PROBLEM REQUIREMENTS:
Work through the records that follow and return each line containing the word "computer".
=== RECORDS FOR THE EXERCISE ===
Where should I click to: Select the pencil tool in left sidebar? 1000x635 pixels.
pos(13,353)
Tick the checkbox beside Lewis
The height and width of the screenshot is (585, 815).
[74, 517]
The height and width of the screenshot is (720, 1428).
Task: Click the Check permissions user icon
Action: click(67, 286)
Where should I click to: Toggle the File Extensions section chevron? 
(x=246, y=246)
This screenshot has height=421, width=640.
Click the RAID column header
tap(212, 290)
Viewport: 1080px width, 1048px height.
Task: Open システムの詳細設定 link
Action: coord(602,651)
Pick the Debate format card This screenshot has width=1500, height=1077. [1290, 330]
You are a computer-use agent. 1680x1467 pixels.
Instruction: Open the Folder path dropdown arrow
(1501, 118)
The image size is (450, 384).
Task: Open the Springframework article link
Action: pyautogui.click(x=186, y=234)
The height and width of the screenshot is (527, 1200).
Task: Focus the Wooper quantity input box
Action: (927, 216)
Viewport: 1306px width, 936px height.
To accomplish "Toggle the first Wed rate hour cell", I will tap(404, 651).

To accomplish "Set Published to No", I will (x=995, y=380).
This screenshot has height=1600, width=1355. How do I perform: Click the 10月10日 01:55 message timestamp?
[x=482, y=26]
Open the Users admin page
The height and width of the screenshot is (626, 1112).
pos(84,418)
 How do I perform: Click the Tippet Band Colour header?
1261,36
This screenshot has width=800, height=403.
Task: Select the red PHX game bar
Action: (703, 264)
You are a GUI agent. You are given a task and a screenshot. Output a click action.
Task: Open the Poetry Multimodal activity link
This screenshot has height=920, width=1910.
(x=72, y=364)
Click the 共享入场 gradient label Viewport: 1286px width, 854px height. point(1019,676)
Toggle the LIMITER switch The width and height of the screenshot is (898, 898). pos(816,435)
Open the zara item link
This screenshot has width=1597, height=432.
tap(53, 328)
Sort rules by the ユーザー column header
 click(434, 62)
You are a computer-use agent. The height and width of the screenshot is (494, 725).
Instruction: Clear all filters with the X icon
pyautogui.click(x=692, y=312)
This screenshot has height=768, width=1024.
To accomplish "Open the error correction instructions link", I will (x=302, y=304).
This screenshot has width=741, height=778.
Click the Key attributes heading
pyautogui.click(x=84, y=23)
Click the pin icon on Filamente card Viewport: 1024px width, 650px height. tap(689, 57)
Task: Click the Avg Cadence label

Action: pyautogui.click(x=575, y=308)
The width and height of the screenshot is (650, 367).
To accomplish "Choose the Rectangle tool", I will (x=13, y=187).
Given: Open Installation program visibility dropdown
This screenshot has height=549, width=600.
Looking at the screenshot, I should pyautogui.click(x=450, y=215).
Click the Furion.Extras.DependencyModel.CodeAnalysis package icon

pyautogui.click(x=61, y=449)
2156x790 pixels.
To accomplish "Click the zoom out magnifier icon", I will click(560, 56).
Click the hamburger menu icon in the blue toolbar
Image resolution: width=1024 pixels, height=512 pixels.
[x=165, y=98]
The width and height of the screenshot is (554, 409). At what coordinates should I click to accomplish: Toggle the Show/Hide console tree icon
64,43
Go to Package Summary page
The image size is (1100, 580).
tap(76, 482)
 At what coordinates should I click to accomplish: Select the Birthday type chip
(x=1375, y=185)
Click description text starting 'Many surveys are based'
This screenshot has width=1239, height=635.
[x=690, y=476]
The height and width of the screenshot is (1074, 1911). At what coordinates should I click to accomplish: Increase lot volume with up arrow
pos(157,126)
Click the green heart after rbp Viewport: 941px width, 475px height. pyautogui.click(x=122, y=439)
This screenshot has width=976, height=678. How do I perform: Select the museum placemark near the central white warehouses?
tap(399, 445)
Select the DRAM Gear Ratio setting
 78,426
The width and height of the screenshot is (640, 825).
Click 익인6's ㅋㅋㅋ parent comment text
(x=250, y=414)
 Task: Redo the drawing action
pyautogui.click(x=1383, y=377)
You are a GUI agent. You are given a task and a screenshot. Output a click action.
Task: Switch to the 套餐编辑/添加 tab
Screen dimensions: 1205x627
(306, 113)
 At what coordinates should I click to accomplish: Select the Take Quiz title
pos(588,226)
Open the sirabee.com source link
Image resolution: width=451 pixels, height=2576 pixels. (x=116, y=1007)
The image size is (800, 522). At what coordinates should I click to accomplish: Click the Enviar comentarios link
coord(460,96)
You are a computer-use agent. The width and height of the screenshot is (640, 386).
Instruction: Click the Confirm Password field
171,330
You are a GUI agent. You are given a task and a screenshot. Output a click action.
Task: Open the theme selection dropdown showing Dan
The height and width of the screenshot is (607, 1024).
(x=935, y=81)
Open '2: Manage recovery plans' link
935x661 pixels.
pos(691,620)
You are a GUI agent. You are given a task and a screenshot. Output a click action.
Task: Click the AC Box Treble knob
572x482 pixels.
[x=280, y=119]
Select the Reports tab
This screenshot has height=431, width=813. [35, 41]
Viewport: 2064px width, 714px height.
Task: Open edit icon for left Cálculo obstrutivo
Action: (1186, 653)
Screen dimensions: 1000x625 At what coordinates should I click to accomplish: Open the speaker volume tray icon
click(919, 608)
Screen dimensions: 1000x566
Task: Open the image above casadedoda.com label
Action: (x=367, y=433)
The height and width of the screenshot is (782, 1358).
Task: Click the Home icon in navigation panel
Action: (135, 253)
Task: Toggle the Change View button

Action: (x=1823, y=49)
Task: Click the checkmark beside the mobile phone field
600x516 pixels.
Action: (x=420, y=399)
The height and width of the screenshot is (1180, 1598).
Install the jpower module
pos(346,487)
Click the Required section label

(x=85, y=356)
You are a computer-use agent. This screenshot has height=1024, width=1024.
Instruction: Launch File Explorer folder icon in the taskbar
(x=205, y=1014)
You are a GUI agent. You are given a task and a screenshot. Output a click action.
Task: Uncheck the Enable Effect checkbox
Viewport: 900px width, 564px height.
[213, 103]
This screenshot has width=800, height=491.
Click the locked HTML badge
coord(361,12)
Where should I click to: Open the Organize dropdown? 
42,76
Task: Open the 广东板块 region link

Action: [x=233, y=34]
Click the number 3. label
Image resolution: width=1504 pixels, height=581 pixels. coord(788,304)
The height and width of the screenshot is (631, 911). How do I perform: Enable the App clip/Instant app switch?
===
EXERCISE RESULT:
You are a computer-use agent. 1680x1467 pixels.
You are a computer-use agent. The height and width of the screenshot is (494, 725).
You are a computer-use agent. The width and height of the screenshot is (640, 386).
You are a computer-use agent. This screenshot has height=1024, width=1024.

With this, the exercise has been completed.